いまやパソコンは障害者に限らず生活や仕事の必需品になりつつあります。しかし、自由に指を動かせない私にとって、通常のマウス操作を片手で行うのは難しいです。私の場合、片手でマウスを動かないように押さえ、もう片方の手でクリックするという動作になるので、非常に疲れやすいものでした。しかしトラックボールマウスは、本体の上面に取り付けられたボールを回転させてポインタを操作するので、クリック時にポインタが動いてしまうことがなく、片手でもスムーズに操作できます。また、トラックボールマウスは、ボタンがたくさん付いている製品も多いので、操作しにくいドラッグの操作などをボタンに割り当てることができる点でも便利で使いやすいです。私は職場でも自宅でもトラックボールマウスを愛用し、生活になくてはならないものになりました。


ファスナーにはループ

私の手は、手首の屈曲ができるので指が動いているように見えますが、実際には、指の筋肉が動かないので握力は全くなく、生活するうえで基本的な動作である「つまむ」という動作ができません。でも、この「つまむ」という動作は日常的に多くの場面にあります。

代表的なものを一つ挙げると、カバンやズボンなどのファスナーです。受傷して間もない頃、カバンのファスナーの開け閉めに苦戦していると、ループをつけると良いというアドバイスをいただきました。ループを付けると、指を引っ掛けて引っ張るだけなので「つまむ」動作がなくなり、それまで頭を悩ませていたファスナーの開け閉めの問題を解決することができました。

ループは他にもさまざまなことに活用できます。

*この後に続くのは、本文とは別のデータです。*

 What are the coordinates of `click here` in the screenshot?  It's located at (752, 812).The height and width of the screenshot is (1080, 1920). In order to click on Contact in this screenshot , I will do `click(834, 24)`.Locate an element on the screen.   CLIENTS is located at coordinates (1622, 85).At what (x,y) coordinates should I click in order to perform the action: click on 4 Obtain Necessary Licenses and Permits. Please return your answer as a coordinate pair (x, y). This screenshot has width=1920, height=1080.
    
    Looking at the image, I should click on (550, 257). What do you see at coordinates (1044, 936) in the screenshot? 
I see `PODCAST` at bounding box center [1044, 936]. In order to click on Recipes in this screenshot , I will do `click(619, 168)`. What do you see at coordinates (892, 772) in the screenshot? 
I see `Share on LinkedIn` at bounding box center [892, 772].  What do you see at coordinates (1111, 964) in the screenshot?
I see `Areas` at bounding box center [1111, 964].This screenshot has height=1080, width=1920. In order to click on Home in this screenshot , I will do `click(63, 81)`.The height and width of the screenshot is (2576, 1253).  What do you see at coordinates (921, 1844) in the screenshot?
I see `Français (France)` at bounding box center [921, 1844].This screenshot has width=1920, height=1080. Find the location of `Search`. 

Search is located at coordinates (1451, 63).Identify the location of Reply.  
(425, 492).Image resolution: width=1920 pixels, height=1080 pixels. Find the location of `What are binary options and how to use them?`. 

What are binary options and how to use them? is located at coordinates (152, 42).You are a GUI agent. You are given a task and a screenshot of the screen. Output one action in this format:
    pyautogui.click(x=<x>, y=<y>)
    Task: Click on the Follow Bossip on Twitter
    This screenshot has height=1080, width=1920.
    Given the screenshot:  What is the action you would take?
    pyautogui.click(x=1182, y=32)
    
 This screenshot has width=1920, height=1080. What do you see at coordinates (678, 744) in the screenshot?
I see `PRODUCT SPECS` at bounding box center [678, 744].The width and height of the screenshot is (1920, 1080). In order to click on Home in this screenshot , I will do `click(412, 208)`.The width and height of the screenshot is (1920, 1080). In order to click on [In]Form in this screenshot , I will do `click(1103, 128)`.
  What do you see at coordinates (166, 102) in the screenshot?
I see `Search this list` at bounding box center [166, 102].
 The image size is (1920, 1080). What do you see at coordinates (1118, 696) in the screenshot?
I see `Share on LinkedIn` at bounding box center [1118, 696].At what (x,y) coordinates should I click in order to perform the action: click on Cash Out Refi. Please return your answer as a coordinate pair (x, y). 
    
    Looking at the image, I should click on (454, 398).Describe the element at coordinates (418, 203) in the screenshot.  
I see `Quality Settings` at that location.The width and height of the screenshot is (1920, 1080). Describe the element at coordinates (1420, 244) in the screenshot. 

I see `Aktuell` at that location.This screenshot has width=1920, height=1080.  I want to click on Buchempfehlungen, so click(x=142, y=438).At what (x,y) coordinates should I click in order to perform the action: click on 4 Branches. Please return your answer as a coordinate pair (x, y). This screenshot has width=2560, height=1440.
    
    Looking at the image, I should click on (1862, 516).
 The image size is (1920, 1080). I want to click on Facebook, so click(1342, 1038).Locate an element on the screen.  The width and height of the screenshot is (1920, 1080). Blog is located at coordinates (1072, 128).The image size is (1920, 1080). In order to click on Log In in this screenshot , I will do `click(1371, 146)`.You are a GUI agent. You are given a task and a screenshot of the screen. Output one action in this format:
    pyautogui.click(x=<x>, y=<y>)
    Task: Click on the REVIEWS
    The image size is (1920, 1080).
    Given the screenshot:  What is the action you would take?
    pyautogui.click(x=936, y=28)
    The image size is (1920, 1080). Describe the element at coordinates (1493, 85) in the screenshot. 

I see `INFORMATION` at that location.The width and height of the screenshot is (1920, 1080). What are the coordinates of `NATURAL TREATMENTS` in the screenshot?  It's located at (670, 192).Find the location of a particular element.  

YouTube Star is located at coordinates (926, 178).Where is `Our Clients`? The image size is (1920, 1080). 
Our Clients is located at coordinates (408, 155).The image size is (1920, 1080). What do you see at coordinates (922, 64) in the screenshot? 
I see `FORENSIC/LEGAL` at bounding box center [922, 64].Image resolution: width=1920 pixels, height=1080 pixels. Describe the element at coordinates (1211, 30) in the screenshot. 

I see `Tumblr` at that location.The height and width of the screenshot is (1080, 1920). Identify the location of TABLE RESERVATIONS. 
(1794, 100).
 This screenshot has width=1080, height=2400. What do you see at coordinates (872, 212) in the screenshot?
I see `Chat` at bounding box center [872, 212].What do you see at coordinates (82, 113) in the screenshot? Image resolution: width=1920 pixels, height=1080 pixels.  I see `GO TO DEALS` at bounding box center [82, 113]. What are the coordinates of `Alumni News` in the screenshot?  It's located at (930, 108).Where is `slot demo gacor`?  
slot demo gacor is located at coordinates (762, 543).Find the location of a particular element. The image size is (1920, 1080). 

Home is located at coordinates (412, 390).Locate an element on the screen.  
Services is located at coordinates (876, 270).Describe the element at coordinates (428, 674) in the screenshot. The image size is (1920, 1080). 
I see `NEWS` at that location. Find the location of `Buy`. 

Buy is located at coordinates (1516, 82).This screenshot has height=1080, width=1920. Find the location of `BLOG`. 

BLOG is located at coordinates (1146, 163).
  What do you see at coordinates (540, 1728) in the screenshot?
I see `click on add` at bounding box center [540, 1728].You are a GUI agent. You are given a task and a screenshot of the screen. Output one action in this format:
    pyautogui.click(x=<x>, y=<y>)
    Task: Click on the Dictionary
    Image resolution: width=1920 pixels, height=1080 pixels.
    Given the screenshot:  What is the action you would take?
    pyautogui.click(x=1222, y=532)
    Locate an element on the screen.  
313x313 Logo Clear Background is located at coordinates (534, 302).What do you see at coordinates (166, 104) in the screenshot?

リモコンなどにはループを通す穴がありませんが、ループを作ってテープなどで固定することで、物を落としてしまうことも減り、日々の生活がよりストレスのないものになりました。


ズボンやパンツのリフォーム

私は排泄の際には、カテーテルを使用して導尿を行います。当然ながら、導尿を行うにはズボンとパンツを下ろすのですが、私の障害では、ベッド上ではなんとか可能でも、車いす上ではほぼ不可能な動作でした。そこで理学療法士さん指導のもと、下ろさなくても導尿できるズボンとパンツを作りました。

リフォームの仕方を簡単に紹介すると、ズボンの前面におへそから股の方へ適度な長さに切り込みを入れ、左右に切った部分にマジックテープを縫い付けます。マジックテープの縫い付け部に布を足すことによりウエストを縮めてしまうこともなく、違和感の少ないクオリティの高いものが出来上がります。導尿時はマジックテープを外すだけで、ズボンやパンツを下ろすことがなくなりスムーズに行えるようになりました。また、このリフォームにより、マジックテープを外せば口が大きく広がるので、着脱も楽になりました。

今では、ジャージやスウェットなどの部屋着はすべてこのリフォームをしています。